• _AIM OF THE EXERCISE_
Each record below must be written out exactly as given.

Pixel coordinate grounding data:

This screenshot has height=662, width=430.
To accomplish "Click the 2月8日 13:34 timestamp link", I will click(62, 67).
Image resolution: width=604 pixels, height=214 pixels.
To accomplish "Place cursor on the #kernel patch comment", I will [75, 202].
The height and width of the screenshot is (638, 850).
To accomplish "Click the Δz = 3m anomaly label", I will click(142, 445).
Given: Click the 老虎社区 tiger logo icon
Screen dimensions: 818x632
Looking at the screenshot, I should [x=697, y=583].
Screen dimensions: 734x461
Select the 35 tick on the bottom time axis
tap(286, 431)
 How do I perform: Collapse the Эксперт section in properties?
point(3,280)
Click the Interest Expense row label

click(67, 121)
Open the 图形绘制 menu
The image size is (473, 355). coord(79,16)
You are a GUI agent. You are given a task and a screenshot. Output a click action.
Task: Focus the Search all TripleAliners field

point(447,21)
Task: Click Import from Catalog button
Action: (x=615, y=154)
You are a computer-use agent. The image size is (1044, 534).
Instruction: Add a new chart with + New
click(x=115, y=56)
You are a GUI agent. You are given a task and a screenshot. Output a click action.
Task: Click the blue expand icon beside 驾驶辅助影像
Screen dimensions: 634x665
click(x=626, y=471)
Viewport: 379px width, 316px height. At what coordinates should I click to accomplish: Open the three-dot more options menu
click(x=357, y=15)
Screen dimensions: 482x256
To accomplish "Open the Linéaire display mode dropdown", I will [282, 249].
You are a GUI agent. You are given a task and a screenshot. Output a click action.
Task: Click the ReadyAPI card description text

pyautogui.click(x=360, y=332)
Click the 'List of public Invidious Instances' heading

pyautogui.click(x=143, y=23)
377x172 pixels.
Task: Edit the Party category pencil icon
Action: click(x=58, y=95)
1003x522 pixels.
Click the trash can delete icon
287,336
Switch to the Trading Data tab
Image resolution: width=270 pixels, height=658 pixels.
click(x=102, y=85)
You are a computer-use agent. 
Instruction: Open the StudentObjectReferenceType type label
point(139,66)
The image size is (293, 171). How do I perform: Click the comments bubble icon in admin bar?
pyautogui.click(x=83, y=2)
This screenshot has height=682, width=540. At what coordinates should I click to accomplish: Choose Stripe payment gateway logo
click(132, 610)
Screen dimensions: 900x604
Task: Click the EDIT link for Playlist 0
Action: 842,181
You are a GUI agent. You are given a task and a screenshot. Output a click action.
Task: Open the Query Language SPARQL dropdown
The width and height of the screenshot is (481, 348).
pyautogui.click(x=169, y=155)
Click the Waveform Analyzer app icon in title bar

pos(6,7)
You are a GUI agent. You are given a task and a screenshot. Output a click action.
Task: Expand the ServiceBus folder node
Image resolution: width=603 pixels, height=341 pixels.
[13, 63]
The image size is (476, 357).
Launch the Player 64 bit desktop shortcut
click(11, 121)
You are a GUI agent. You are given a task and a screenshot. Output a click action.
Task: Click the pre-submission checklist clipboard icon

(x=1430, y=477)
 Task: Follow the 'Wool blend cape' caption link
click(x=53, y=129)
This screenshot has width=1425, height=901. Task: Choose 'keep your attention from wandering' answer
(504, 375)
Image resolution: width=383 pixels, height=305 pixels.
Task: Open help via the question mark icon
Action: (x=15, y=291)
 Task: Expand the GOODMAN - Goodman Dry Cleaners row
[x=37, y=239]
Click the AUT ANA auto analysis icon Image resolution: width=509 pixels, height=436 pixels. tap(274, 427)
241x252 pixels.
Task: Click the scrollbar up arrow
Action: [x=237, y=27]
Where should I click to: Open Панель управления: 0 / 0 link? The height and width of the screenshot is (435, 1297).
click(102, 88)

• _SOLUTION TO THIS TASK_
This screenshot has height=662, width=430.
To accomplish "Click the 2月8日 13:34 timestamp link", I will click(62, 67).
Image resolution: width=604 pixels, height=214 pixels.
To accomplish "Place cursor on the #kernel patch comment", I will [75, 202].
The height and width of the screenshot is (638, 850).
To accomplish "Click the Δz = 3m anomaly label", I will click(142, 445).
Given: Click the 老虎社区 tiger logo icon
Screen dimensions: 818x632
Looking at the screenshot, I should [x=697, y=583].
Screen dimensions: 734x461
Select the 35 tick on the bottom time axis
tap(286, 431)
 How do I perform: Collapse the Эксперт section in properties?
point(3,280)
Click the Interest Expense row label

click(67, 121)
Open the 图形绘制 menu
The image size is (473, 355). coord(79,16)
You are a GUI agent. You are given a task and a screenshot. Output a click action.
Task: Focus the Search all TripleAliners field

point(447,21)
Task: Click Import from Catalog button
Action: (x=615, y=154)
You are a computer-use agent. The image size is (1044, 534).
Instruction: Add a new chart with + New
click(x=115, y=56)
You are a GUI agent. You are given a task and a screenshot. Output a click action.
Task: Click the blue expand icon beside 驾驶辅助影像
Screen dimensions: 634x665
click(x=626, y=471)
Viewport: 379px width, 316px height. At what coordinates should I click to accomplish: Open the three-dot more options menu
click(x=357, y=15)
Screen dimensions: 482x256
To accomplish "Open the Linéaire display mode dropdown", I will [282, 249].
You are a GUI agent. You are given a task and a screenshot. Output a click action.
Task: Click the ReadyAPI card description text

pyautogui.click(x=360, y=332)
Click the 'List of public Invidious Instances' heading

pyautogui.click(x=143, y=23)
377x172 pixels.
Task: Edit the Party category pencil icon
Action: click(x=58, y=95)
1003x522 pixels.
Click the trash can delete icon
287,336
Switch to the Trading Data tab
Image resolution: width=270 pixels, height=658 pixels.
click(x=102, y=85)
You are a computer-use agent. 
Instruction: Open the StudentObjectReferenceType type label
point(139,66)
The image size is (293, 171). How do I perform: Click the comments bubble icon in admin bar?
pyautogui.click(x=83, y=2)
This screenshot has height=682, width=540. At what coordinates should I click to accomplish: Choose Stripe payment gateway logo
click(132, 610)
Screen dimensions: 900x604
Task: Click the EDIT link for Playlist 0
Action: 842,181
You are a GUI agent. You are given a task and a screenshot. Output a click action.
Task: Open the Query Language SPARQL dropdown
The width and height of the screenshot is (481, 348).
pyautogui.click(x=169, y=155)
Click the Waveform Analyzer app icon in title bar

pos(6,7)
You are a GUI agent. You are given a task and a screenshot. Output a click action.
Task: Expand the ServiceBus folder node
Image resolution: width=603 pixels, height=341 pixels.
[13, 63]
The image size is (476, 357).
Launch the Player 64 bit desktop shortcut
click(11, 121)
You are a GUI agent. You are given a task and a screenshot. Output a click action.
Task: Click the pre-submission checklist clipboard icon

(x=1430, y=477)
 Task: Follow the 'Wool blend cape' caption link
click(x=53, y=129)
This screenshot has width=1425, height=901. Task: Choose 'keep your attention from wandering' answer
(504, 375)
Image resolution: width=383 pixels, height=305 pixels.
Task: Open help via the question mark icon
Action: (x=15, y=291)
 Task: Expand the GOODMAN - Goodman Dry Cleaners row
[x=37, y=239]
Click the AUT ANA auto analysis icon Image resolution: width=509 pixels, height=436 pixels. tap(274, 427)
241x252 pixels.
Task: Click the scrollbar up arrow
Action: [x=237, y=27]
Where should I click to: Open Панель управления: 0 / 0 link? The height and width of the screenshot is (435, 1297).
click(102, 88)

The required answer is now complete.